The study tackled the problem of annotating driving scenario trajectories for autonomous vehicle verification by developing a generic active learning framework that embeds trajectories into a latent space, enabling task-agnostic annotation and detection of unknown classes. The framework was evaluated on real-world datasets from Volvo Cars, showing effectiveness in labeling and detecting unknown trajectory types, with embedding quality identified as a key factor.
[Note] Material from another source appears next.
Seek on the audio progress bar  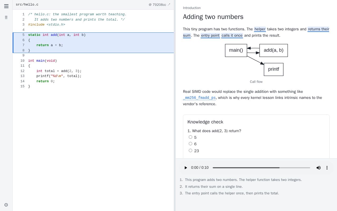261,168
Annotated driving scenario trajectories are crucial for verification and validation of autonomous vehicles. However, annotation of such trajectories based only on explicit rules (i.e. knowledge-based methods) may be prone to errors, such as false positive/negative classification of scenarios that lie on the border of two scenario classes, missing unknown scenario classes, or even failing to detect anomalies. On the other hand, verification of labels by annotators is not cost-efficient. For this purpose, active learning (AL) could potentially improve the annotation procedure by including an annotator/expert in an efficient way. In this study, we develop a generic active learning framework to annotate driving trajectory time series data. We first compute an embedding of the trajectories into a latent space in order to extract the temporal nature of the data. Given such an embedding, the framework becomes task agnostic since active learning can be performed using any classification method and any query strategy, regardless of the structure of the original time series data. Furthermore, we utilize our active learning framework to discover unknown driving scenario trajectories. This will ensure that previously unknown trajectory types can be effectively detected and included in the labeled dataset. We evaluate our proposed framework in different settings on novel real-world datasets consisting of driving trajectories collected by Volvo Cars Corporation. We observe that active learning constitutes an effective tool for labelling driving trajectories as well as for detecting unknown classes. Expectedly, the quality of the embedding plays an important role in the success of the proposed framework.